Mr. Gregory! Please! Please! Mr. Gregory, I want to tell you something!”

He stopped and turned. She came hurriedly up to him.

“Don’t go,” she pleaded, “not just yet. Wait a minute. Please come back. I want to talk to you.” And though he looked at her rather determinedly, he followed her.

“Well?” he asked.

“You don’t understand how it is,” she pleaded, with a look of real concern in her eyes. “And I can’t tell you either, just now, but I will some time if you will let me. But I like you, and I really don’t want to do you any harm. Really, I don’t. I don’t know anything about these automobile things you’re telling about—truly I don’t. They’re all terrible and horrible to me, and if they are trying to do anything like that, I don’t know it, and I won’t have anything more to do with it—really I won’t. Oh, it’s terrible!” and she clenched her hands. “I do know Mr. Diamondberg now, I admit that, but I didn’t before I came down here, and Mr. Swayne and Mr. Tilney. I did come here to see if I could get you interested in me, but they didn’t tell me just why. They told me—Mrs. Skelton did—that you, or some people whom you represented, were trying to get evidence against some friends of theirs—Mr. Tilney’s, I believe—who were absolutely innocent, that you weren’t happy with your wife, and that if some one, any one, were able to make you fall in love with her or just become very good friends, she might be able to persuade you not to do it, you see. There wasn’t any plan, so far as I know, to injure you bodily in any way. They didn’t tell me that they wanted to injure you physically—really they didn’t. That’s all news to me, and dreadful. All they said was that they wanted to get some one to get you to stop—make it worth your while in a money way, if I could. I didn’t think there was anything so very wrong in that, seeing all they have done for me in the past—Mr. Tilney, Mrs. Skelton and some others. But after I saw you a little while I——” she paused and looked at him, then away, “I didn’t think you were that kind of a man, you see, and so—well, it’s different now. I don’t want to do anything to hurt you. Really I don’t. I couldn’t—now.”

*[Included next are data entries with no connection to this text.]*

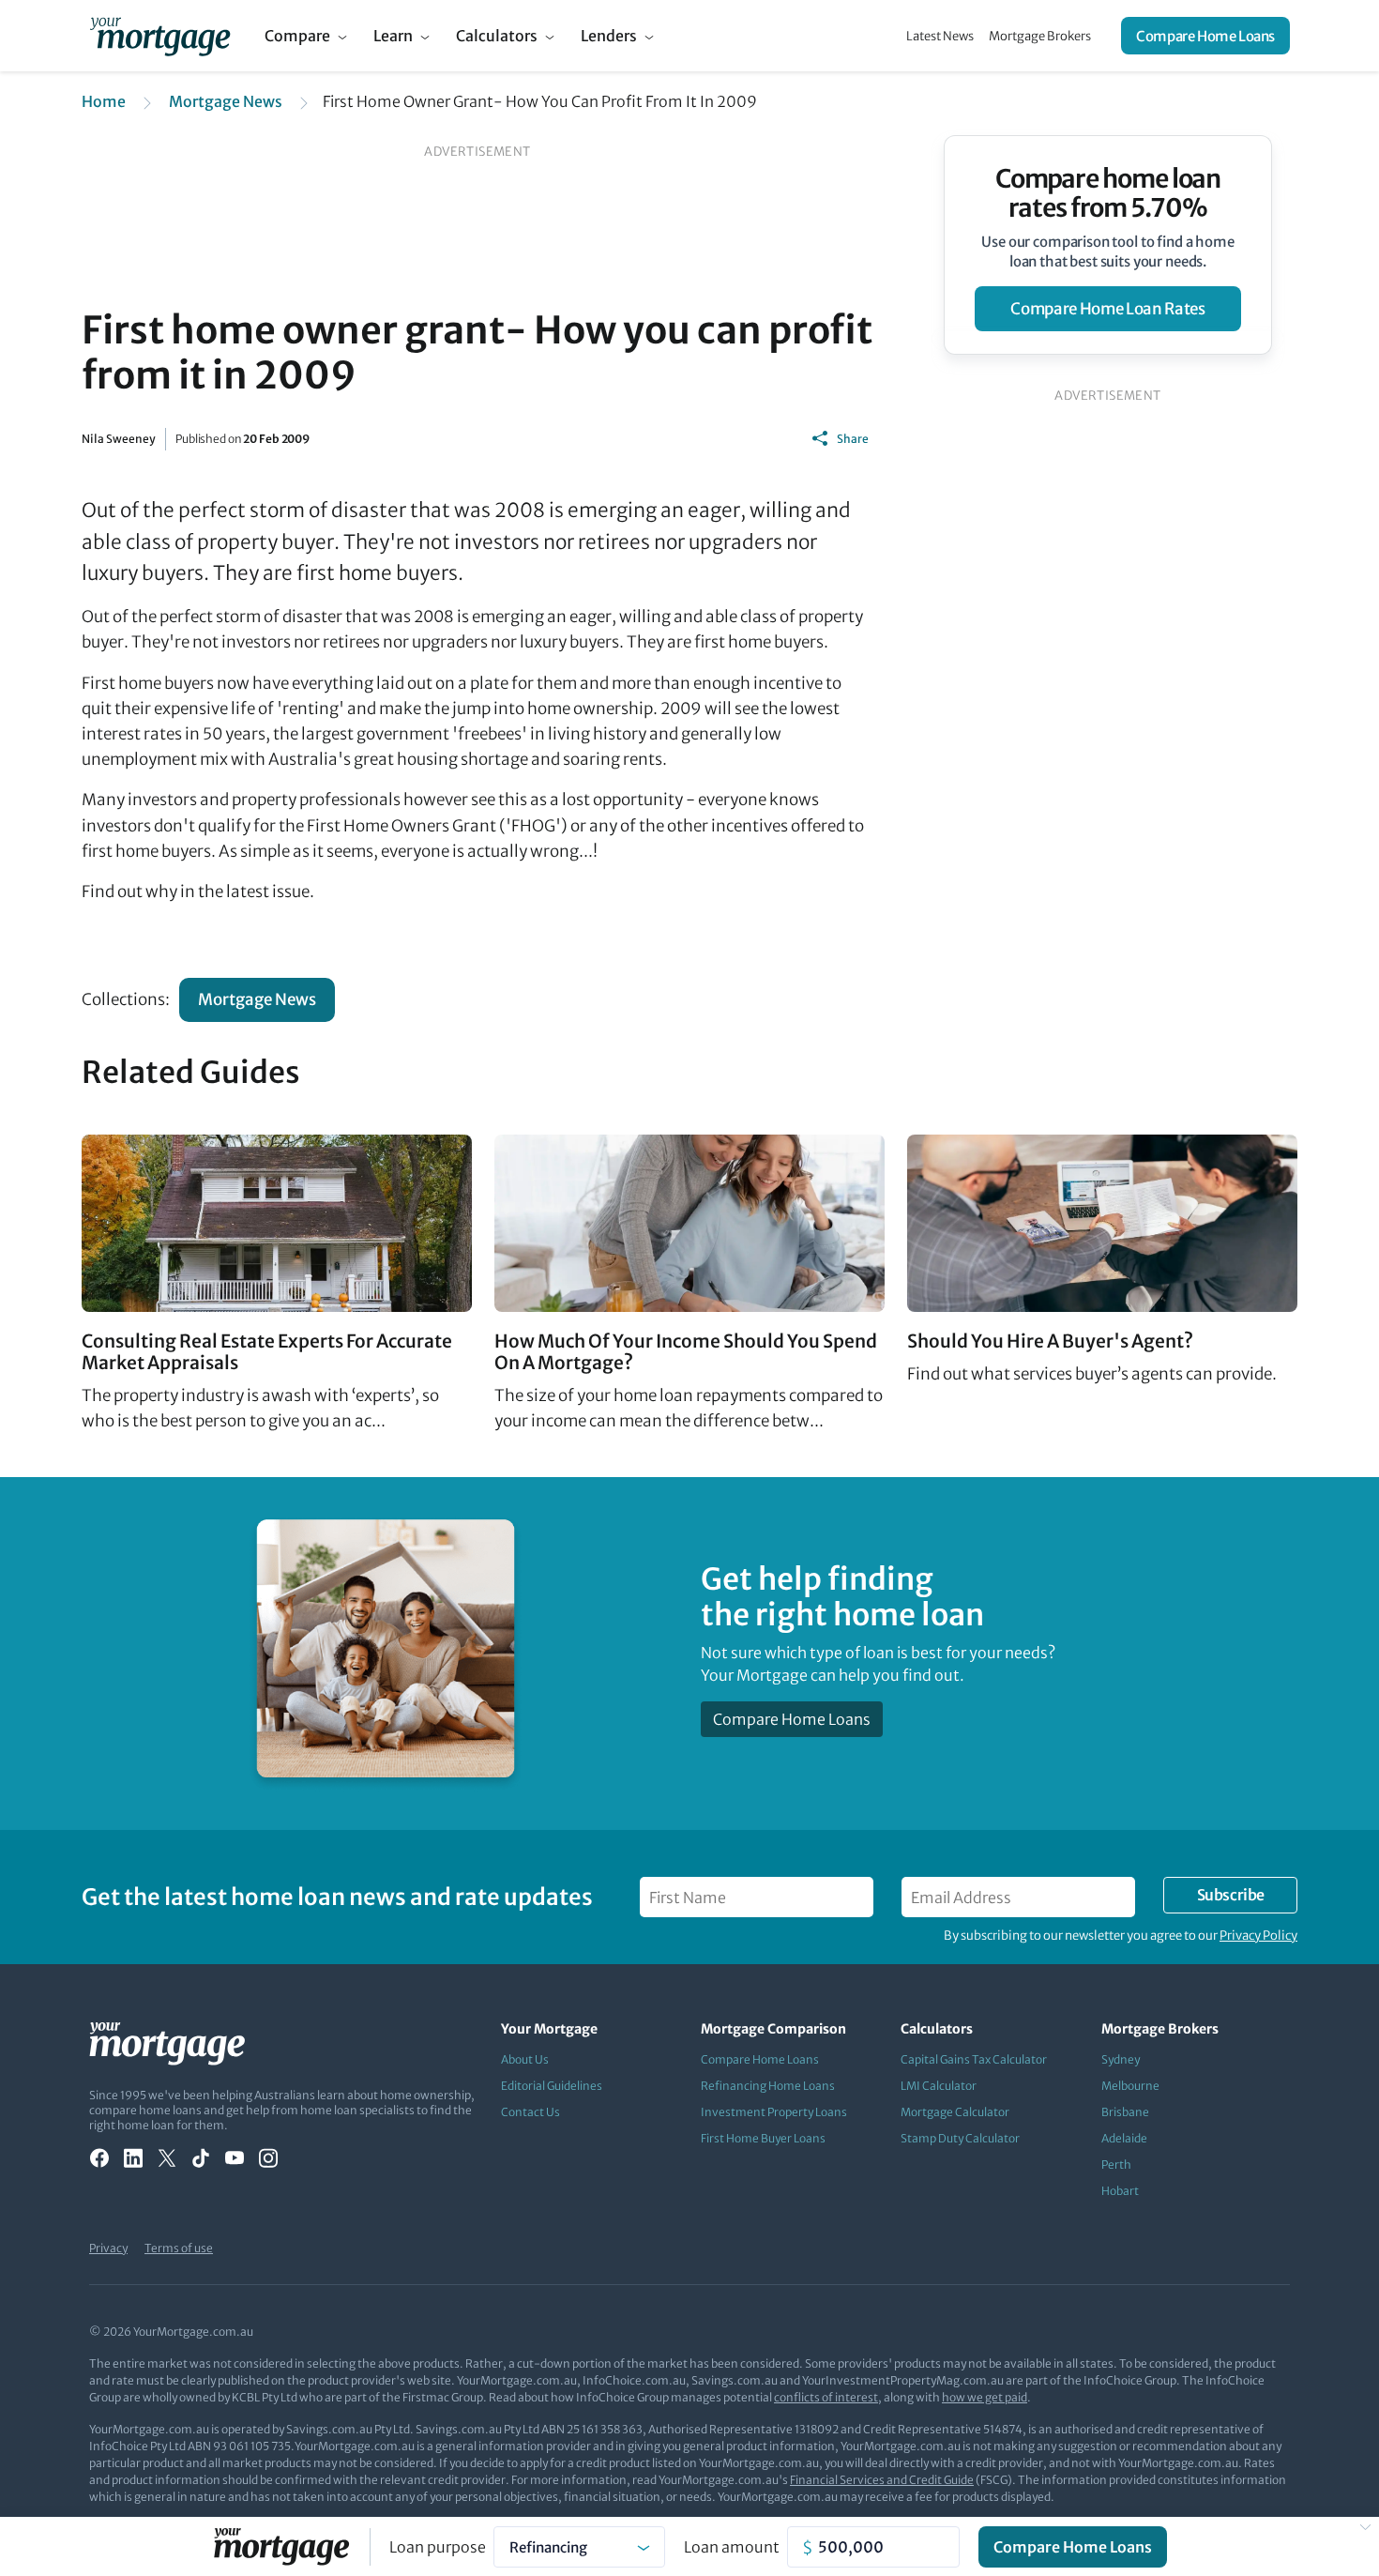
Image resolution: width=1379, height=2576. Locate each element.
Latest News (940, 36)
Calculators (497, 35)
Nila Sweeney (119, 439)
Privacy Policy (1258, 1935)
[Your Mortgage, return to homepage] (160, 35)
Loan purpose (437, 2547)
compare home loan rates (1107, 308)
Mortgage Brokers (1040, 36)
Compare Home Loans (1205, 36)
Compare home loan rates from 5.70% (1108, 193)
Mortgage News (225, 101)
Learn (393, 35)
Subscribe (1231, 1894)
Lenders (609, 35)
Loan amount (732, 2547)
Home (104, 101)
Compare (297, 35)
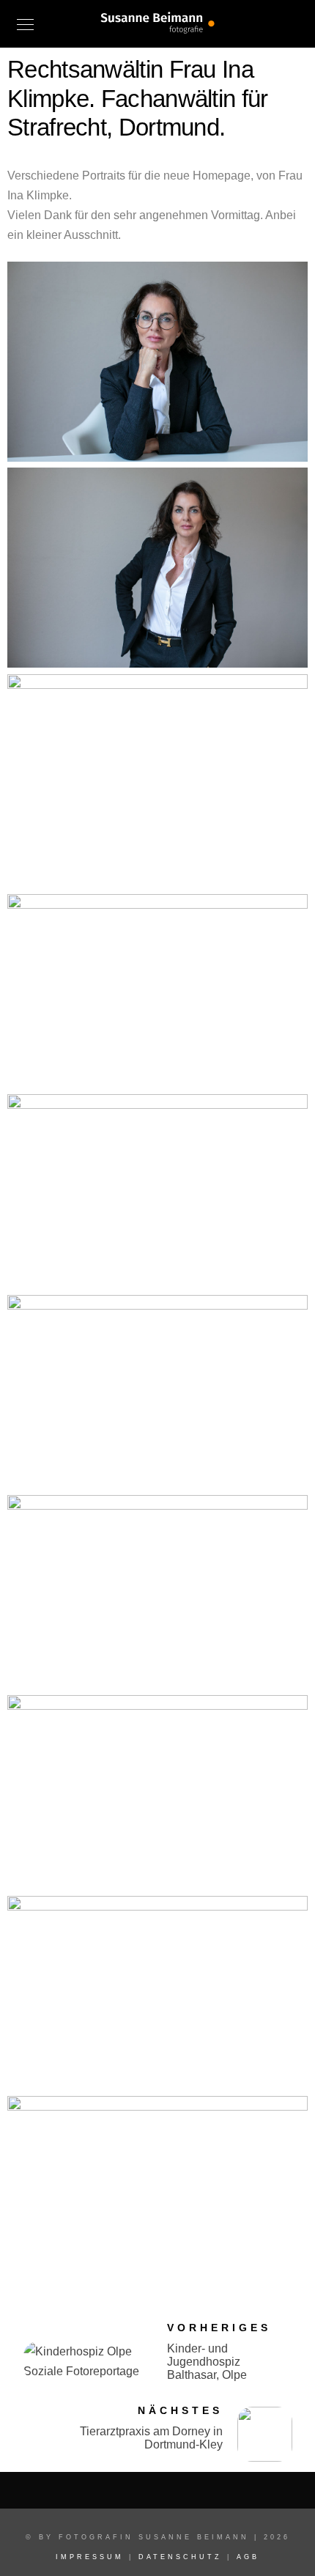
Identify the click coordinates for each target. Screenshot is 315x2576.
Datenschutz (180, 2557)
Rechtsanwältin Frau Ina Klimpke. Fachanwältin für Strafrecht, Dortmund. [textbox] (137, 98)
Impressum (90, 2557)
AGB (248, 2557)
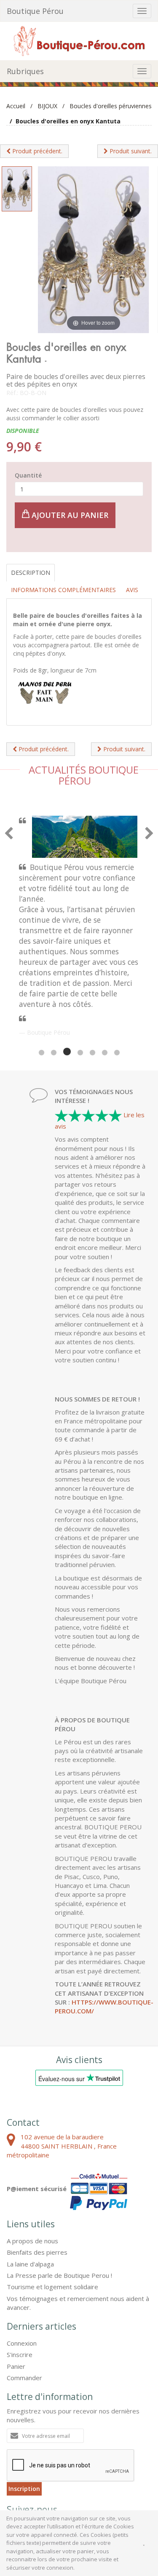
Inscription (24, 2398)
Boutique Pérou (35, 11)
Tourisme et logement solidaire (52, 2196)
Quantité (28, 475)
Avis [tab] (132, 590)
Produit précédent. (36, 151)
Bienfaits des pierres (37, 2161)
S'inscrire (19, 2264)
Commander (24, 2287)
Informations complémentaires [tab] (63, 590)
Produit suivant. (130, 151)
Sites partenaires (101, 2472)
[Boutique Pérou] (79, 40)
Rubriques (25, 71)
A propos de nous (32, 2150)
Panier (16, 2276)
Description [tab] (30, 573)
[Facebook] (17, 2438)
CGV (13, 2472)
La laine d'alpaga (30, 2173)
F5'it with (136, 2479)
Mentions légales (50, 2472)
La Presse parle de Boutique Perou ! (59, 2185)
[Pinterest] (39, 2438)
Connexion (22, 2252)
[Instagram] (61, 2438)
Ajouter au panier (68, 515)
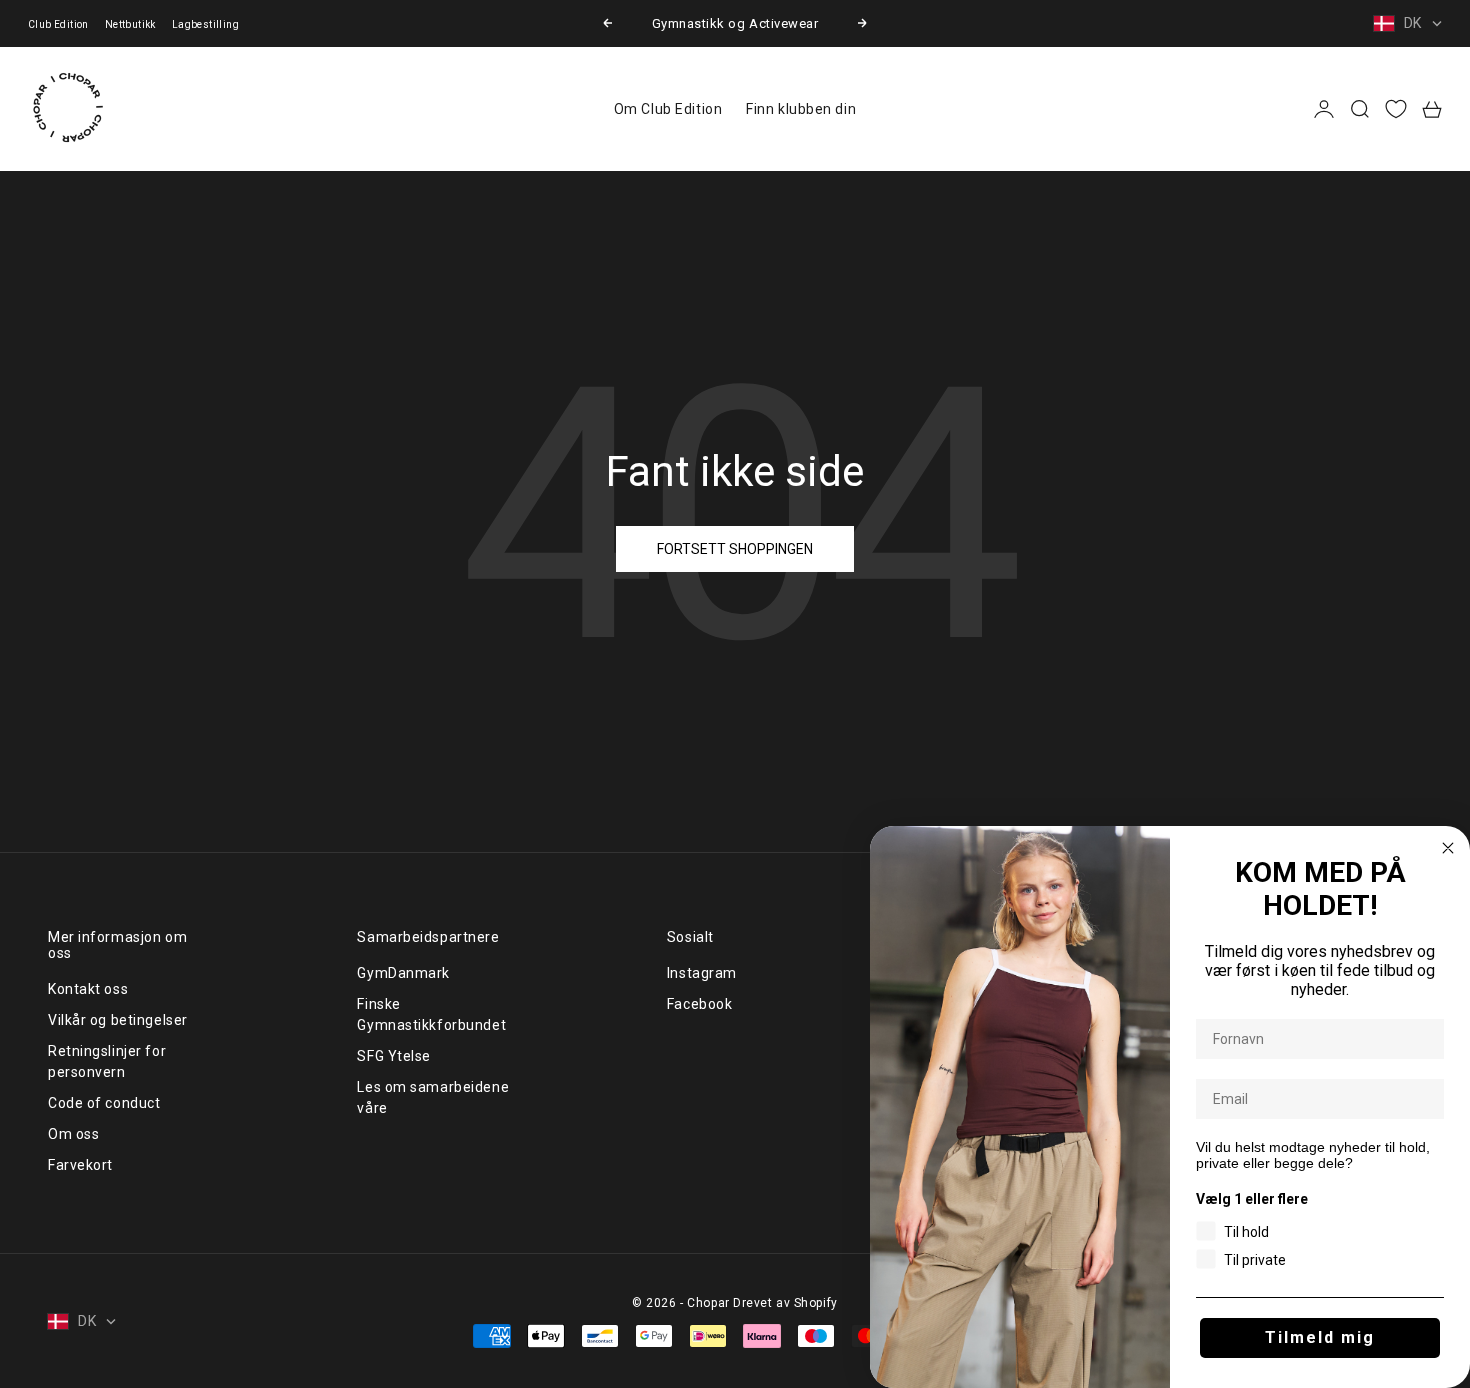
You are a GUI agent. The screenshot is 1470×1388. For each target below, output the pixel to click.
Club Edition (58, 24)
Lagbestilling (205, 24)
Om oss (73, 1134)
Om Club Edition (668, 109)
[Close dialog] (1448, 848)
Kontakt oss (88, 989)
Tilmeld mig (1320, 1337)
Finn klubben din (801, 109)
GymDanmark (403, 973)
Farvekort (80, 1165)
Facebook (699, 1004)
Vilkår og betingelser (118, 1020)
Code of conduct (104, 1103)
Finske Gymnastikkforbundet (431, 1014)
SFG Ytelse (394, 1056)
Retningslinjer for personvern (107, 1061)
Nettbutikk (130, 24)
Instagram (702, 973)
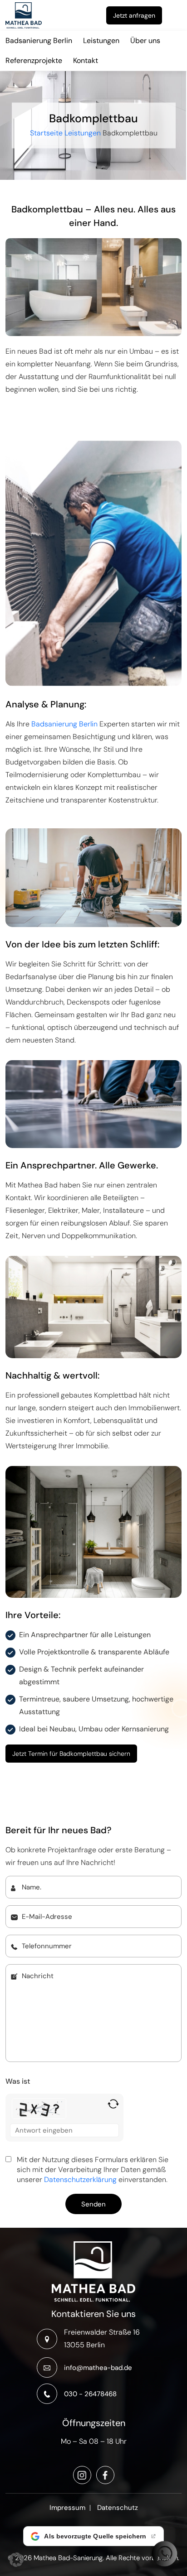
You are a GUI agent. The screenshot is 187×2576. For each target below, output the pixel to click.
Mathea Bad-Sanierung (68, 2557)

“So you admit now that you do know Mr. Tilney,” he commented sourly, but not without a sense of triumph behind it all.

“I just told you that,” she said.

She stopped, and Gregory stared at her suspiciously. That she liked him was plain, and in a sense it was different from that of a mere passing flirtation, and as for himself—well, he couldn’t help liking her in a genial way. He was free to admit that to himself, in spite of her trickery, and that she was attractive, and as yet she personally had not done anything to him, certainly nothing that he could prove. She seemed even now so young, although so sophisticated and wise, and much about her face, its smoothness, the delicate tracery of hair about her forehead, the drooping pout of the upper lip, sharpened his interest and caused him to meditate.